Directions for this task: Images are to be excluded from the copy, and the records below reproduced word for word.

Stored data

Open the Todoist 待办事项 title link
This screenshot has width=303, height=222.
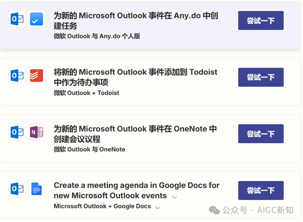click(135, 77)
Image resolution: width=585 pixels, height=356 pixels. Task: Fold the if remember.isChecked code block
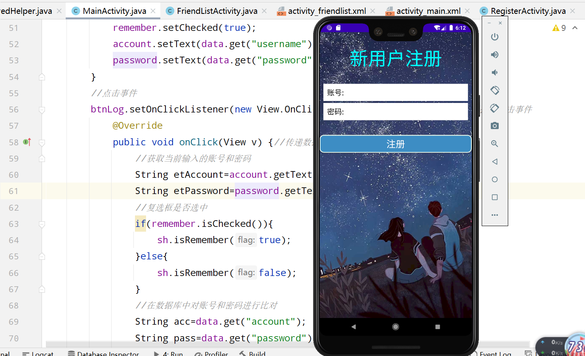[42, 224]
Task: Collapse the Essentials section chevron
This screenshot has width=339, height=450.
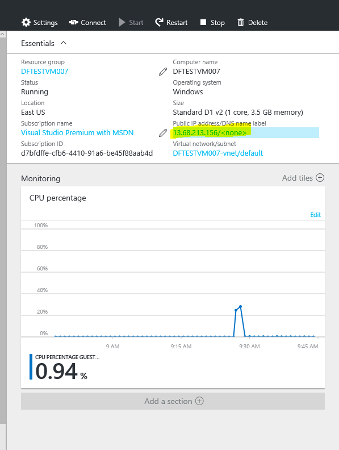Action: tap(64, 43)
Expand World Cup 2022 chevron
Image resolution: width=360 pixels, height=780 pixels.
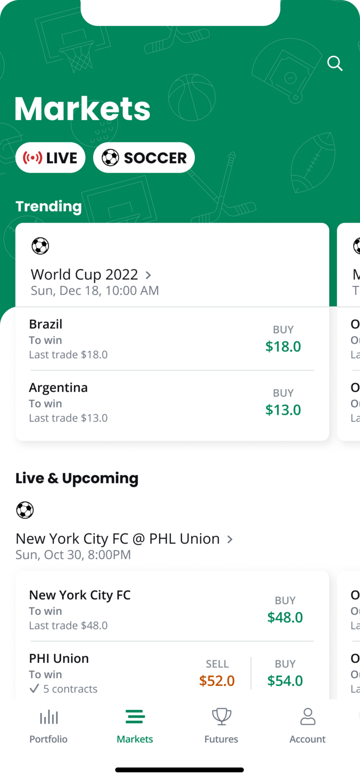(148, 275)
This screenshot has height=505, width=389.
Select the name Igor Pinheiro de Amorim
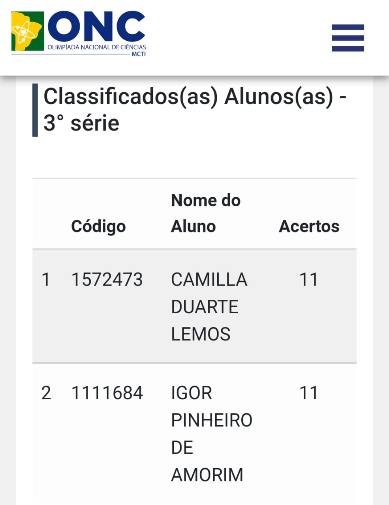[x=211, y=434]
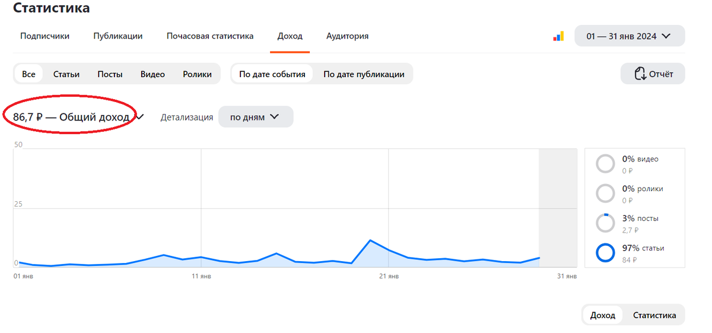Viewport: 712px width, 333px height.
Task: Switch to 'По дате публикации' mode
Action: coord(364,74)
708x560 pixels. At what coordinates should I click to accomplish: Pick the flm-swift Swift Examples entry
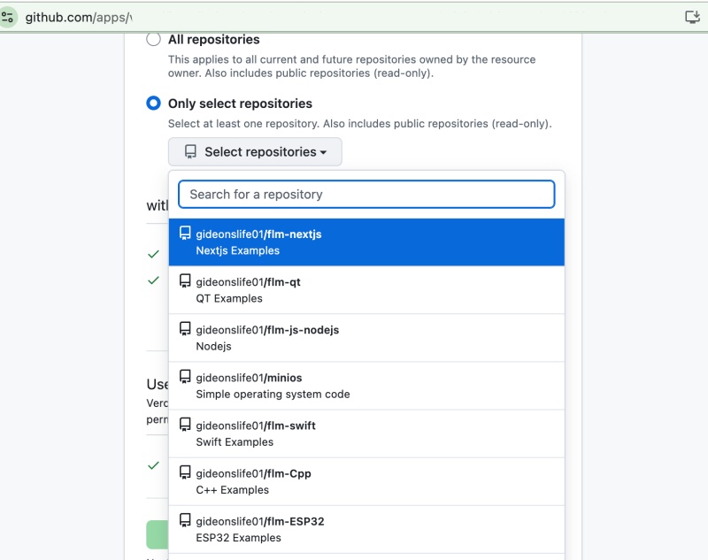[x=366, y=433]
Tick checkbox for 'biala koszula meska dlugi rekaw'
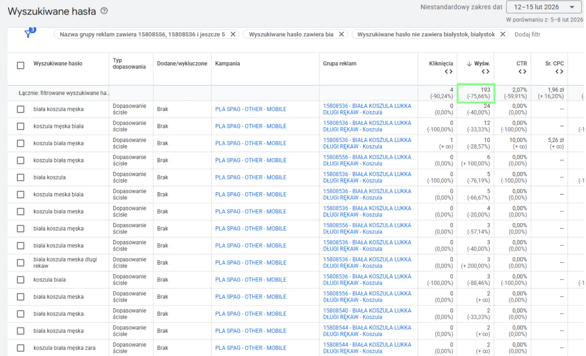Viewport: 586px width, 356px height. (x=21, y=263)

Exercise solution:
Open the Todoist 待办事项 title link
This screenshot has width=303, height=222.
click(135, 77)
Image resolution: width=585 pixels, height=356 pixels. Task: Fold the if remember.isChecked code block
[42, 224]
Task: Collapse the Essentials section chevron
This screenshot has width=339, height=450.
Action: tap(64, 43)
Expand World Cup 2022 chevron
Image resolution: width=360 pixels, height=780 pixels.
(148, 275)
This screenshot has height=505, width=389.
Select the name Igor Pinheiro de Amorim
[x=211, y=434]
Viewport: 712px width, 333px height.
Task: Switch to 'По дате публикации' mode
Action: coord(364,74)
708x560 pixels. At what coordinates should I click to accomplish: Pick the flm-swift Swift Examples entry
[x=366, y=433]
Tick checkbox for 'biala koszula meska dlugi rekaw'
Viewport: 586px width, 356px height. (x=21, y=263)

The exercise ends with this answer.